The bacterium K. oxytoca was isolated from paper and pulp mills and grows around other sources of wood; in addition to growing on hexoses and pentoses, it can uti­lize cellobiose and cellotriose but does not secrete endoglucanase.162 A University of Florida research group transformed strain M5A1 with the xylose-directing PET operon; unlike experience with E. coli, lower plasmid copy numbers gave higher ethanol productivity than with higher plasmid copy number.218 A PET transformant could produce ethanol at up to 98% of the theoretical yield and was highly suitable for lignocellulose substrates because it utilized xylose twice as fast as glucose — and twice as fast as did E. coli strain KO11.

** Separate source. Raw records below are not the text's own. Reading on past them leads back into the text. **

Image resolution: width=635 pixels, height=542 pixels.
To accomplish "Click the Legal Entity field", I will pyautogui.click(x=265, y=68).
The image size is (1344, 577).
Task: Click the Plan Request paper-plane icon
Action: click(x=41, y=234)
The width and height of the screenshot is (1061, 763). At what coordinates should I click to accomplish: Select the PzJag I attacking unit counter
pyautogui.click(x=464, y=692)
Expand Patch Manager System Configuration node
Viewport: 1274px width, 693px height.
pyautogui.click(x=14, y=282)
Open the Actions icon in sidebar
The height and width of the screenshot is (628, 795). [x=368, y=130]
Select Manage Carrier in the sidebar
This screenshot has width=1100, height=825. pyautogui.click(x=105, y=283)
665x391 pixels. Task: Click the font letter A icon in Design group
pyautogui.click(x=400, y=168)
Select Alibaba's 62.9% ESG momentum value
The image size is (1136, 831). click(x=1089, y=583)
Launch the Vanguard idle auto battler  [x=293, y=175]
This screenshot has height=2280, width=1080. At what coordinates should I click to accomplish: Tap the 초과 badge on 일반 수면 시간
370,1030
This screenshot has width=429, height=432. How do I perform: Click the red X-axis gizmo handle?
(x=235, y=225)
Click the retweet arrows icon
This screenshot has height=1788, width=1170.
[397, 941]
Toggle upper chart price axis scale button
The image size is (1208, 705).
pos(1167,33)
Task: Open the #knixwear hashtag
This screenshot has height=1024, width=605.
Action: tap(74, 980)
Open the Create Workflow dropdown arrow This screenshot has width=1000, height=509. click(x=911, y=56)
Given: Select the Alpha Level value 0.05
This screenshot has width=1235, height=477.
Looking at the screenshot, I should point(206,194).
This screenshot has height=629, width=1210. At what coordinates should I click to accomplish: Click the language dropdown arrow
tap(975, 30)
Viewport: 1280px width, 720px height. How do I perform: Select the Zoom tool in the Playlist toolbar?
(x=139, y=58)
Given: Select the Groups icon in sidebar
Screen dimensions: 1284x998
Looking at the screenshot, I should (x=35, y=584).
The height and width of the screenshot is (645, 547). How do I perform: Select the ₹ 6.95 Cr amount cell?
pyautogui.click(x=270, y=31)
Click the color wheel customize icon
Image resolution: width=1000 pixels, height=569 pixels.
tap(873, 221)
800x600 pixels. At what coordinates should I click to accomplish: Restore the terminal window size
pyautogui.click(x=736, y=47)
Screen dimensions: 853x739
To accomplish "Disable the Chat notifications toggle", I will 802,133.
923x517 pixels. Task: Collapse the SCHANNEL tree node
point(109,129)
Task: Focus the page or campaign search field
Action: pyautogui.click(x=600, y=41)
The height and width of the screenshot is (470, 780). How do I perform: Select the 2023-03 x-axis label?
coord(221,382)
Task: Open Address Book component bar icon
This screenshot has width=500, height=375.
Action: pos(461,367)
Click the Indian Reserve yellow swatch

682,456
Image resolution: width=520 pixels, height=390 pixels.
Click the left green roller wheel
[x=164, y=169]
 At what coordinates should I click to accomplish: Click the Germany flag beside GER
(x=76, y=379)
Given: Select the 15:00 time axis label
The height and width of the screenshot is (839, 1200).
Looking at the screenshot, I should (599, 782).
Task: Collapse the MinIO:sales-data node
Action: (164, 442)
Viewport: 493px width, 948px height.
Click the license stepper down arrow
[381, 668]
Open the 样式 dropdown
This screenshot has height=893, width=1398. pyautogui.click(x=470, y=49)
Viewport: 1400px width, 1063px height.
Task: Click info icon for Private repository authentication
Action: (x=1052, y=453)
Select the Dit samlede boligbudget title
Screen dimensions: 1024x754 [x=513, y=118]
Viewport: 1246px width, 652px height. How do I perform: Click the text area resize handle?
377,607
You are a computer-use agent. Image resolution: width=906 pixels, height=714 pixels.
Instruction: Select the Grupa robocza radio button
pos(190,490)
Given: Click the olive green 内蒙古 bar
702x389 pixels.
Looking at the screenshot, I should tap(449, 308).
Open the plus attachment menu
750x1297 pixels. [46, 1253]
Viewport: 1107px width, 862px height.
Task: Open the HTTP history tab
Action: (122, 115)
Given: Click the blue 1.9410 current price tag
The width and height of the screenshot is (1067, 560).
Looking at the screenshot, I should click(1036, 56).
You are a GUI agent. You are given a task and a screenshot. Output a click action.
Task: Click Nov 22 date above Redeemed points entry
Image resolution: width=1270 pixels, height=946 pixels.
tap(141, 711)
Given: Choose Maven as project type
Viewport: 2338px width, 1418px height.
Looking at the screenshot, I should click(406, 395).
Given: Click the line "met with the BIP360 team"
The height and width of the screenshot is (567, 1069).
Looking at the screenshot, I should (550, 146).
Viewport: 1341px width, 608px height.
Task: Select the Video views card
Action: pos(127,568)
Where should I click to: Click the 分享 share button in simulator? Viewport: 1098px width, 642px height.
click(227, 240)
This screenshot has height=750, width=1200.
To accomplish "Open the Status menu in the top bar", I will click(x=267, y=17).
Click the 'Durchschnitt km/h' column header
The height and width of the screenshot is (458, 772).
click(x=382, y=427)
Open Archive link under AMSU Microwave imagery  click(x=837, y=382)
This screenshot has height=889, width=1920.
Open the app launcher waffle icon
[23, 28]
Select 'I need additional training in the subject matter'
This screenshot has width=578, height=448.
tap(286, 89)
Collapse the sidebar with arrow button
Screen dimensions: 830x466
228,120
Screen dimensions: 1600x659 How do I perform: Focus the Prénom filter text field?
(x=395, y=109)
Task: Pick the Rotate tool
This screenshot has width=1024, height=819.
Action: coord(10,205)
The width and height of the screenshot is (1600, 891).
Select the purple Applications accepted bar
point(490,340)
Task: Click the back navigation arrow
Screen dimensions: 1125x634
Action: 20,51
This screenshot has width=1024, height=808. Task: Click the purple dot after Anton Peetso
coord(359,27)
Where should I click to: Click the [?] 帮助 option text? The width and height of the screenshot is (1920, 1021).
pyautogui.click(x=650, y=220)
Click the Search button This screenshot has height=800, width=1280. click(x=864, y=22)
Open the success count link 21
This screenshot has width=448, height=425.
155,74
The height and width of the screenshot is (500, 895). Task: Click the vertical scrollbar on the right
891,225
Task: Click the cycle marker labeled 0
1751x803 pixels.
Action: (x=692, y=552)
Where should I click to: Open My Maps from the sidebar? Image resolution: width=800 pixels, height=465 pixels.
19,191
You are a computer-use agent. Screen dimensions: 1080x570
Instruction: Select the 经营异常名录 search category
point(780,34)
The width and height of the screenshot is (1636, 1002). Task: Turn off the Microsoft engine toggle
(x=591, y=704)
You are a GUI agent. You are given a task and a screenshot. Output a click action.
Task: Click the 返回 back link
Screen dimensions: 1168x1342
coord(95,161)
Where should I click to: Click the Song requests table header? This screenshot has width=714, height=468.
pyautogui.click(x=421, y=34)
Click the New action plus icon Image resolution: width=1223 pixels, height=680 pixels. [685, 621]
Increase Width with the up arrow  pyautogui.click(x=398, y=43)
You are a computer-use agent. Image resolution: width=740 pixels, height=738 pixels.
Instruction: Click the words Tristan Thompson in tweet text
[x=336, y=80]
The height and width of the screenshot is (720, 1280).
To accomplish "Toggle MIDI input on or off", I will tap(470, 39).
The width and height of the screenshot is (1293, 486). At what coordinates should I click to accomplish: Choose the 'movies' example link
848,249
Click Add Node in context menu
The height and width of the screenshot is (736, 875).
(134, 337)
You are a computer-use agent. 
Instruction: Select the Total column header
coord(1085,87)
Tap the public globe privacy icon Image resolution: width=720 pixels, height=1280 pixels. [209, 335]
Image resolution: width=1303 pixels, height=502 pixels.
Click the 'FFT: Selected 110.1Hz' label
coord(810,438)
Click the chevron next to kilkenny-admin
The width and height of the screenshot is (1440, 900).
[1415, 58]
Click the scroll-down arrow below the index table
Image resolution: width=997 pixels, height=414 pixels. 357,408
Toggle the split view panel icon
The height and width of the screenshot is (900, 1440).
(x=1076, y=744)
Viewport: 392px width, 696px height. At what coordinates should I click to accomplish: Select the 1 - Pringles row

Stabilizing the PET operon was accomplished by chromosomal integration at the site of the PFL (pfl gene); screening for mutants hyperresistant to the selectable chloramphenicol marker resulted in the P2 strain with improved fermentation kinetics capable of producing 44-45 g/l of ethanol from glucose or cellobiose (100 g/l) within 48 hr.219 Strain P2 has been demonstrated to generate ethanol from the cellulosic and lignocellulosic materials sugarcane bagasse, corn fiber, and sugarbeet pulp.167,220,221

As a candidate industrial strain for bioethanol production, P2 can utilize a wide range of low-molecular-weight substrates, including the disaccharides sucrose, malt­ose, cellobiose, and xylobiose, the trisaccharides raffinose, cellotriose, and xylotriose, and the tetrasaccharide stachyose.172,181,219,222 This relatively nonspecific diet has led to the cloning and expression of a two-gene K. oxytoca operon for xylodextrin utilization in E. coli strain KO11; the gene product of xynB is a xylosidase (which also has weak arabinosidase activity), whereas that of the adjacent gene in the K. oxytoca genome (xynT) is a membrane protein previously found in Na+/melibiose symporters[28] and related proteins functioning in transmembrane export and import.223 The enhanced recombinant E. coli could metabolize xylodextrins containing up to six xylose residues; unexpectedly, xylodextrin utilization was more rapid than by the donor K. oxytoca.